L’objectif affiché de Nkunda a toujours été de se frayer un chemin jusqu’à Kinshasa, la capitale de la RDC, afin d’assurer la protection du peuple tutsi pris pour cible par des milices pro-gouvernementales hutues. Le Rwanda a mis de l’huile sur le feu en accusant le gouvernement congolais d’avoir soutenu les milices hutues responsables du génocide de 1994. Le Rwanda nie toute implication dans l’avancée rebelle du mois d’octobre, mais les moyens utilisés (l’artillerie et les obus explosant au-dessus des militaires congolais tentant de recharger leurs lance-roquettes) suggèrent le contraire.

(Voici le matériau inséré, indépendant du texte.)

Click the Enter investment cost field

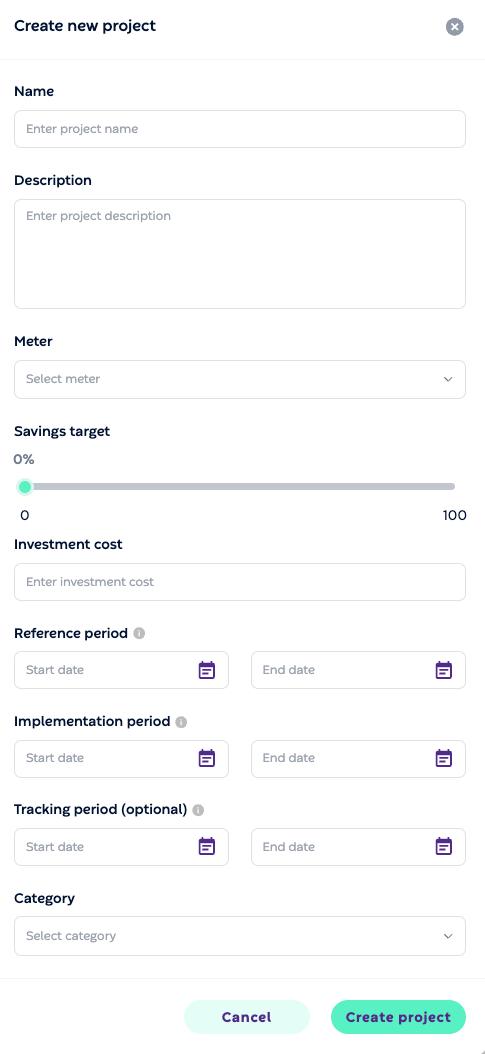click(240, 582)
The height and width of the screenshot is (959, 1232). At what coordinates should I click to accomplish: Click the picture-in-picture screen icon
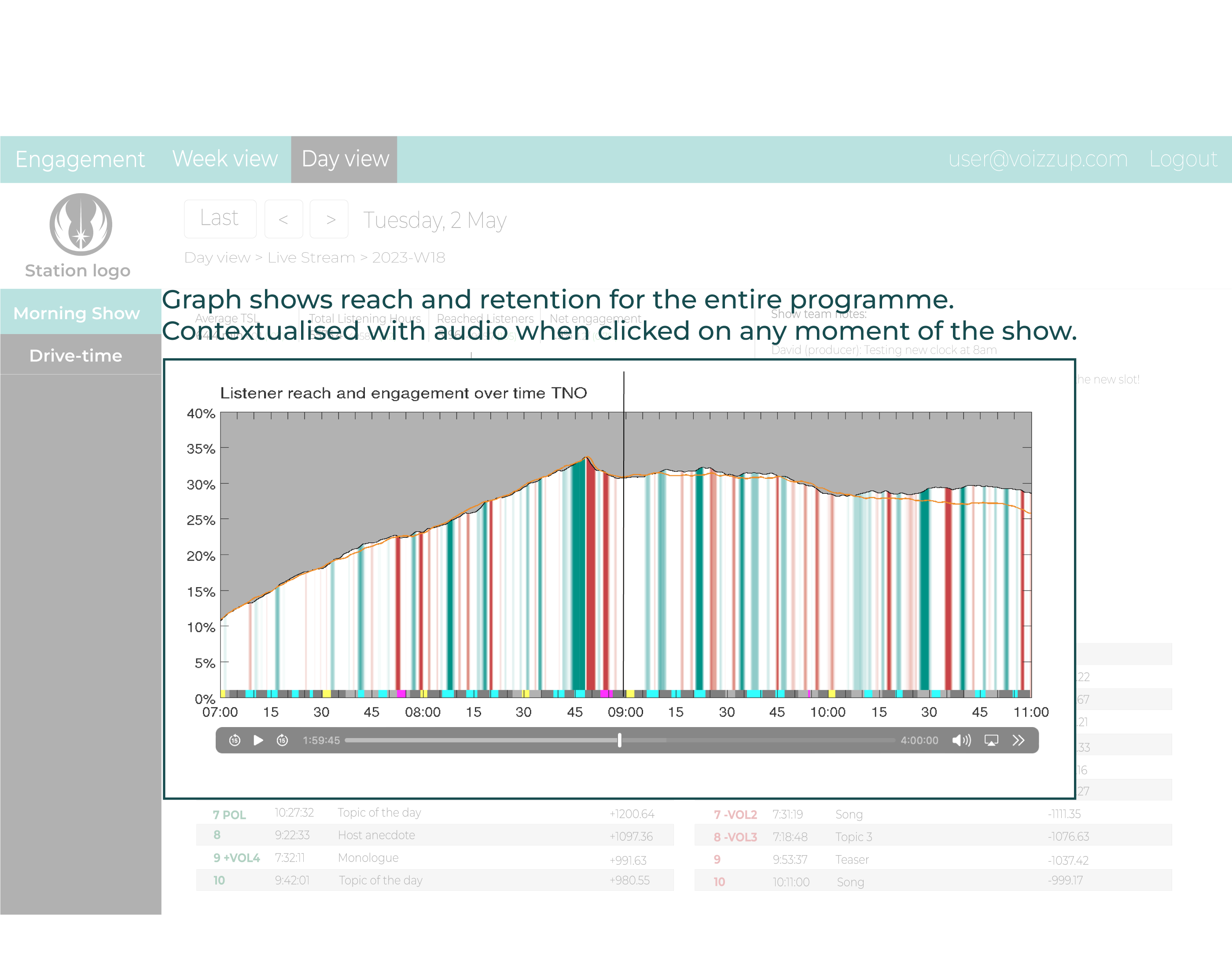click(992, 739)
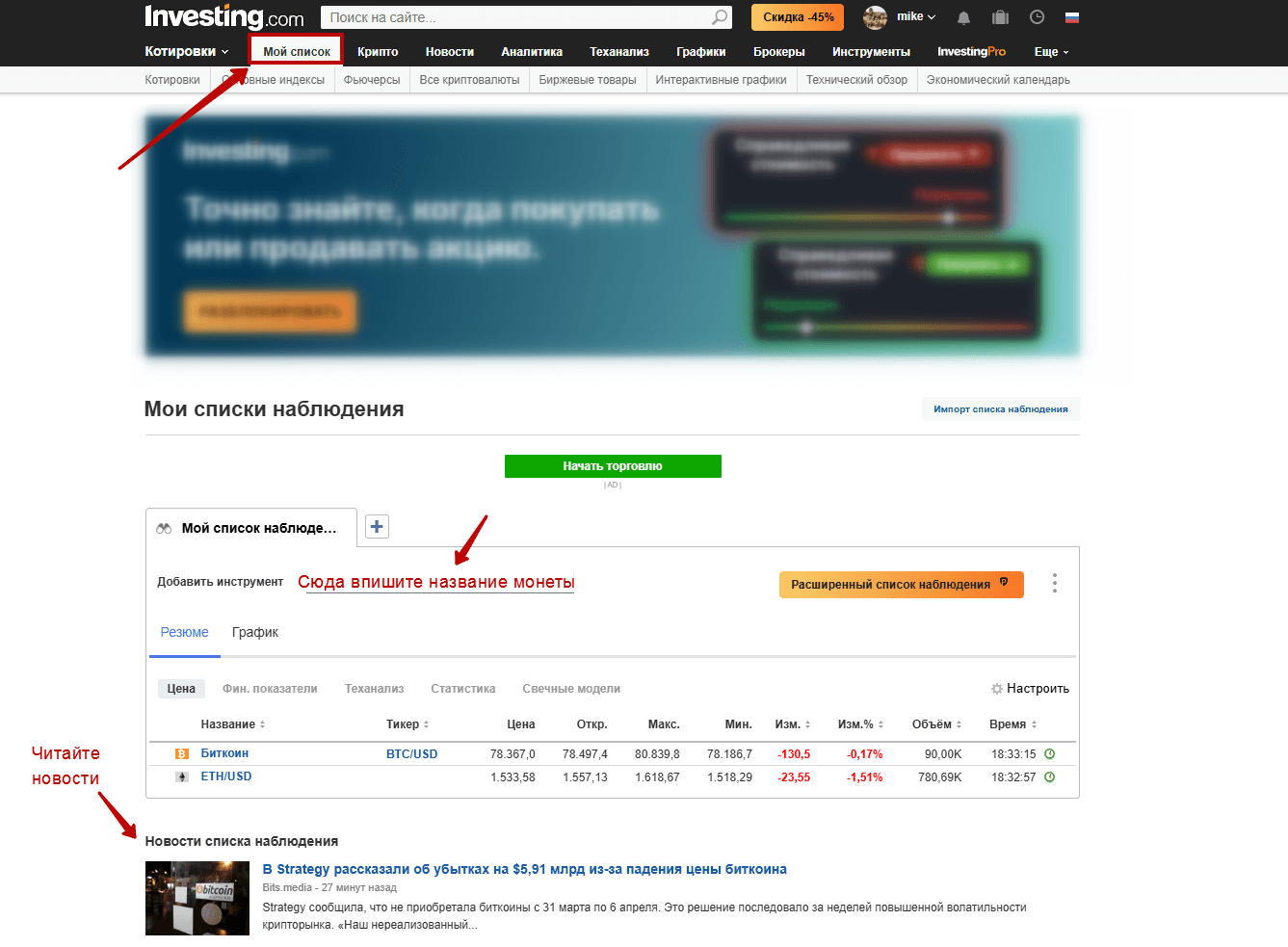This screenshot has width=1288, height=947.
Task: Click the Начать торговлю green button
Action: click(x=613, y=466)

Il semblait impossible que Nkunda puisse réellement prendre d’assaut la capitale, mais l’idée même de cette menace, si lointaine soit-elle, a suffi à déstabiliser encore davantage le pays. Une fois n’est pas coutume, ce sont les civils, et cette fois par milliers, qui subissent les conséquences de décisions prises par une minorité. « Dans un combat d’éléphants, c’est l’herbe qui souffre », dit l’adage, et en RDC ce ne sont ni les mastodontes ni l’herbe qui manquent. Pour les 250 000 personnes qui ont dû fuir Kibati pour rejoindre Goma, la vie n’est guère plus aujourd’hui qu’un voyage au bout de la peur, à travers le bruit des explosions et des coups de feu qui résonnent sur « la route vers nulle part ».